E ancora. “Se le idee di Paolo Savona, che è critico verso l’Ue, sono pericolose allora anche noi di FdI, che sosteniamo che l’Unione è da rinegoziare, non potremmo partecipare alle elezioni”. La carrellata delle incoerenze possibili, e auspicabili, che si presentano plasticamente di fronte agli occhi di Meloni non sono lì a indicare però il rischio banderuola, ma sono lì a indicare la presenza di un’opportunità straordinaria per la leader del centrodestra: regalare alla destra italiana una piattaforma nuova, non sovrapponibile a quella offerta in questi anni dai cugini di campagna elettorale di Meloni, e trasformare la stagione della destra di governo in un modello di evoluzione, di trasformazione, di maturazione, dimostrando che anche per i populisti la moderazione non è un mezzo per arrivare al governo ma è un fine per provare a guidare il paese. Si potrebbe dire, alla fine del nostro ragionamento, che una destra incoerente con se stessa potrebbe offrire a Giorgia Meloni la possibilità di diventare l’Alexis Tsipras di destra.

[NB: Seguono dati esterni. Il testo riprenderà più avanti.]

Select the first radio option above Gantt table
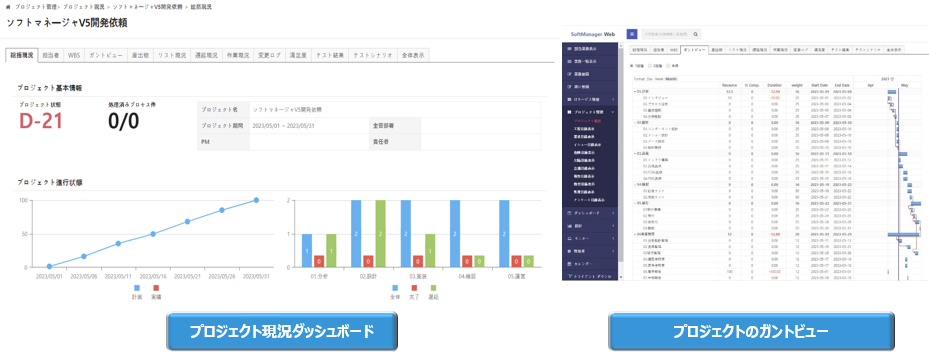The width and height of the screenshot is (929, 360). tap(631, 66)

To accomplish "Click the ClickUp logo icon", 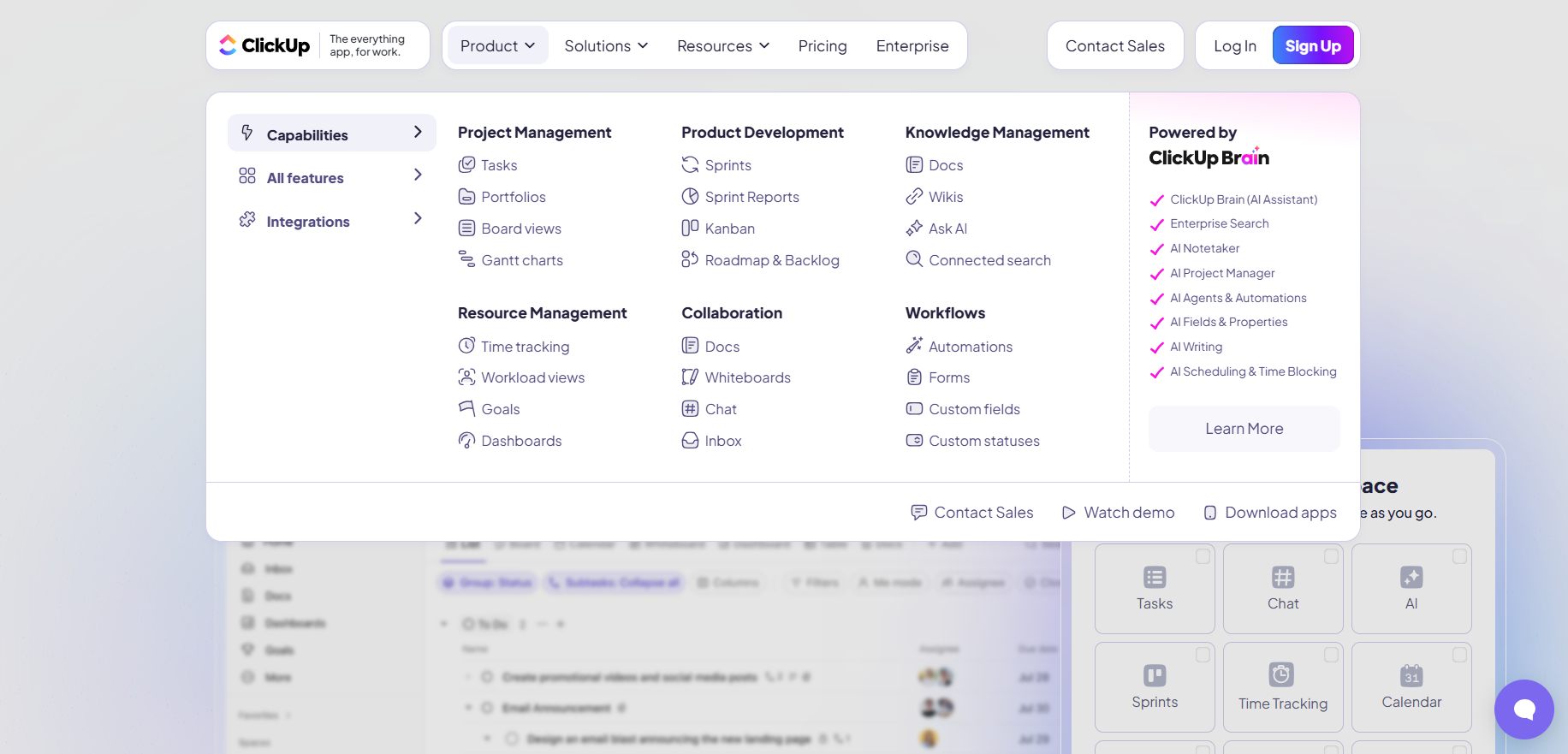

Anni fa, ricorderete, Tsipras fu autore di una formidabile trasformazione di governo: partì populista, scelse di indire un referendum contro il memorandum dell’Europa, fu a un passo dall’uscire dall’euro ma poi scelse di riconvertire i suoi fratelli di Grecia immergendoli in un pragmatismo europeista. La strada per Meloni potrebbe essere quella, ma anche qui conterà l’incoerenza con le sue parole future, e non saremo certo noi a dirvi cosa diceva Meloni anni fa della Grecia di Tsipras. Volete saperlo? Se proprio insistete, ecco qui. Siamo al 24 giugno 2015: “Apprezzo Tsipras per come ha difeso la Grecia”. Da cosa, vi chiederete. Ma ovvio: “Dall’aggressione della Troika”. E dunque siamo lì. Una destra capace di cambiare pelle, di diventare un modello per l’Europa, di offrire all’Italia una piattaforma coraggiosa è una destra che deve in fretta dimostrare di aver cancellato alcuni peccati del passato. L’amore per Bannon, la passione per Visegrád, la diffidenza per le democrazie liberali, la lontananza da Bruxelles, la scorciatoia complottista, l’adesione al sovranismo economico, l’odio contro l’establishment, l’avversione per Mattarella. Non sarà facile, ma la strada è quella. I popcorn li portiamo noi.